Unverhältnismässiger Antibiotikaeinsatz

Die Ursachen der Antibiotikaresistenzen müssen in vielen Lebensbereichen gesucht werden; in der Medizin wie in der Landwirtschaft. Häufig werden Antibiotika unnötig eingesetzt. Sie werden auch bei viralen Infekten – der Grippe zum Beispiel – eingenommen, obwohl Antibiotika nur gegen bakterielle Erkrankungen helfen. Antibiotika werden oft zu früh abgesetzt; nämlich bereits dann, wenn der Erkrankte sich besser fühlt. In diesem Fall fördert man die Resistenz der Bakterien: Sie werden nur teilweise getötet, die Überlebenden sind oft diejenigen mit einer erhöhten natürlichen Resistenz. Zudem werden Breitbandantibiotika eingesetzt, die gegen viele verschiedene Bakterien wirken und daher für schwere Infektionen reserviert wären. Sie töten auch Bakterien, die gar nicht an der Erkrankung beteiligt sind und fördern dabei die Ausbreitung der resistenten unter ihnen. In diesen Fällen ist es angebracht, die Krankheitsursache genau abzuklären und ein spezifisches Antibiotikum einzusetzen. Der gedankenlose Einsatz von Breitbandantibiotika führt zu einer rascheren Resistenzbildung und im Ernstfall hilft dieses nicht mehr.

„Wenn möglich sollte es eine Landwirtschaft ohne Antibiotika geben."
Eidgenössische Fachkommission für biologische Sicherheit (EFBS)

In der Schweiz sind seit 1999 Antibiotika zwar als antimikrobiellen Leistungsförderer verboten dennoch werden Antibiotika zu medizinischen Zwecken noch unverhältnismässig eingesetzt: Im Jahr 2013 verbrauchte die Landwirtschaft 53 Tonnen davon, wie das Bundesamt für Lebensmittelsicherheit und Veterinärwesen (BLV) schreibt. Insbesondere in grossen Betrieben werden Hühner vorbeugend mit Antibiotika behandelt, damit sie nicht erkranken; aber auch um einen möglichst hohen Ertrag zu erzielen. Die Eidgenössische Fachkommission für Biologische Sicherheit (EFBS) fordert von der Landwirtschaft, nur noch im äussersten Notfall Antibiotika einzusetzen: „Wenn möglich sollte es eine Landwirtschaft ohne Antibiotika geben“, schreibt sie. Dies stösst beim Bauernverband auf Kritik: Man müsse Tiere mit Infektionen behandeln dürfen, heisst es dort.

Arbeitsauftrag
Setzen Sie den Text über den unverhältnismäßigen Antibiotikaeinsatz nach seinem letzten Satz fort. Das Material wird hierfür nicht gebraucht.

Angezeigte Informationen
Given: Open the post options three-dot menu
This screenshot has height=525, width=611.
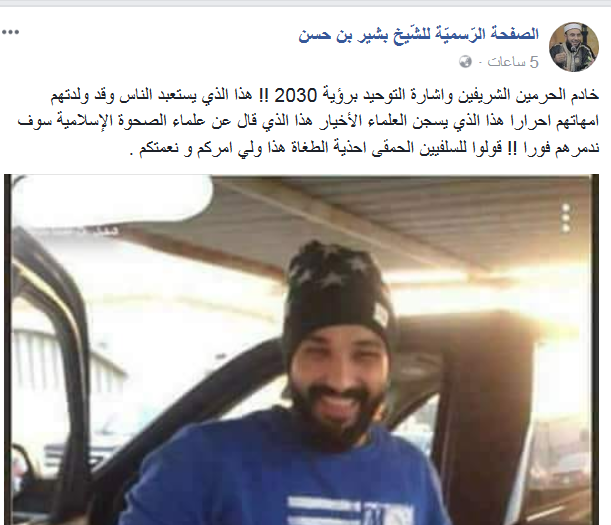Looking at the screenshot, I should pos(11,32).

Antwortteil
Der Bund handelt

In grossen Hühnerbetrieben wird Antibiotika vorbeugend eingesetzt, da das Risiko besteht, ein erkranktes Tier könnte alle Tiere im Bestand anstecken. Auch beim Transport in kalten Lastwagen erkranken viele Tiere, die dann mit Antibiotika behandelt werden. Werden Bestände durchmischt, breiten sich resistente Bakterien aus. Jungküken und Eier vom internationalen Hühnerzuchtverband Aviagen bringen bereits Resistenzen mit beim Import in die Schweiz. Auch die Fleischverarbeitung trägt zur Ausbreitung der resistenten Bakterien bei: Das Monitoring ergab, dass 35 Prozent der Hühnerbestände betroffen sind, am Schluss der Verarbeitung sind es jedoch 75 Prozent!
Dass Handlungsbedarf besteht, hat auch der Bund erkannt und mehrere Bundesämter erarbeiten gemeinsam die „Strategie Antibiotikaresistenzen (STAR)“. Sie hat zum Ziel, die Ausbreitung der Antibiotikaresistenzen einzudämmen. Rückgängig machen lassen sie sich allerdings nicht. Die Strategie bezieht die Lebensbereiche Landwirtschaft, Lebensmittelindustrie und Medizin mit ein. Im Fokus stehen beispielsweise die Verbesserung der Haltungs- und Transportbedingungen für Nutztiere. Andererseits sollen Antibiotika in der Human- und Veterinärmedizin sorgfältiger eingesetzt und die Bevölkerung über die Folgen der Antibiotikaresistenzen aufgeklärt werden.

Wir haben es selber in der Hand

Aber auch wir Konsumenten können etwas an der Situation verändern: Kaufen wir Poulets und Eier von Hühnern, die artgerecht gehalten werden, sind sie weniger gestresst und dadurch weniger anfällig auf Krankheiten. So müssen weniger Antibiotika eingesetzt werden. Bei der Zubereitung von Pouletfleisch müssen küchenhygienische Massnahmen getroffen werden, wie beispielsweise das gründliche Händewaschen, nachdem rohes Fleisch berührt wurde.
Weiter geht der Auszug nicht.